Exercise data

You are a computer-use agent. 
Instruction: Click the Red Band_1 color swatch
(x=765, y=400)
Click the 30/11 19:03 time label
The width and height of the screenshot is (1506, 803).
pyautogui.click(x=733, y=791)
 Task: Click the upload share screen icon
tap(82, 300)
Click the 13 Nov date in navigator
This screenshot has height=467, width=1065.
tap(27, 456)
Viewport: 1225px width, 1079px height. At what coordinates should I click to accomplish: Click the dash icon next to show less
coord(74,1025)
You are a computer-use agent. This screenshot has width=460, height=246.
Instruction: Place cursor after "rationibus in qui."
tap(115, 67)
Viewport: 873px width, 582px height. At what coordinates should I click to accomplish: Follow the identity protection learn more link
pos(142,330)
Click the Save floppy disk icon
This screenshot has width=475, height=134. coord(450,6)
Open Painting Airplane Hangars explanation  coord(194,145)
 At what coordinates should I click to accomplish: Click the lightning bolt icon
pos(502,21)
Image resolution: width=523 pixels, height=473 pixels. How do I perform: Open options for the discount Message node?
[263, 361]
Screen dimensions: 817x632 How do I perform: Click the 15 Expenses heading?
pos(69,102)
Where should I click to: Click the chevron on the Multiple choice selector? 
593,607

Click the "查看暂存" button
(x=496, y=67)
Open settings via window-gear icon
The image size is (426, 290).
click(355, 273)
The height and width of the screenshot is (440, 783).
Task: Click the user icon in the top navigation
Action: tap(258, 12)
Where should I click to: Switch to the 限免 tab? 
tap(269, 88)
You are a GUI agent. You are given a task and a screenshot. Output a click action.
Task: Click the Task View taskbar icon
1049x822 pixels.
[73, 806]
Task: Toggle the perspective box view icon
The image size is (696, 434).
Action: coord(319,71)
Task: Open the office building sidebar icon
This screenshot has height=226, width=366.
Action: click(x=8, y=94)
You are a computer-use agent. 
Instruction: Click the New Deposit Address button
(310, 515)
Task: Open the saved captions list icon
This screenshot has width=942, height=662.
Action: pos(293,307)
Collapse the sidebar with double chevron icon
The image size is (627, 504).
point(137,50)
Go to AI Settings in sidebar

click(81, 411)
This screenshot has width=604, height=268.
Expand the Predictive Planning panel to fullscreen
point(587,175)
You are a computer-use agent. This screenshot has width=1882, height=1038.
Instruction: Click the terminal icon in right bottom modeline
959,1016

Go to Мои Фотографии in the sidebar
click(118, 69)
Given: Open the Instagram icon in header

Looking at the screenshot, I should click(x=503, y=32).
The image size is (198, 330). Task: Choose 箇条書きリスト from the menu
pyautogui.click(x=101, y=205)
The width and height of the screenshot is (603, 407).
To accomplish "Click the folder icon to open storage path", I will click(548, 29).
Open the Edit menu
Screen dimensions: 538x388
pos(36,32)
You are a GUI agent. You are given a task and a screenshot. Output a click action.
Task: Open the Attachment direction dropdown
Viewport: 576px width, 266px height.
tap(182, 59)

Your instructions
Whenever the string "computer" shows up in a line above, copy that line.

Response box
You are a computer-use agent. 
You are a computer-use agent. This screenshot has width=460, height=246.
You are a computer-use agent. 
You are a computer-use agent. This screenshot has width=1882, height=1038.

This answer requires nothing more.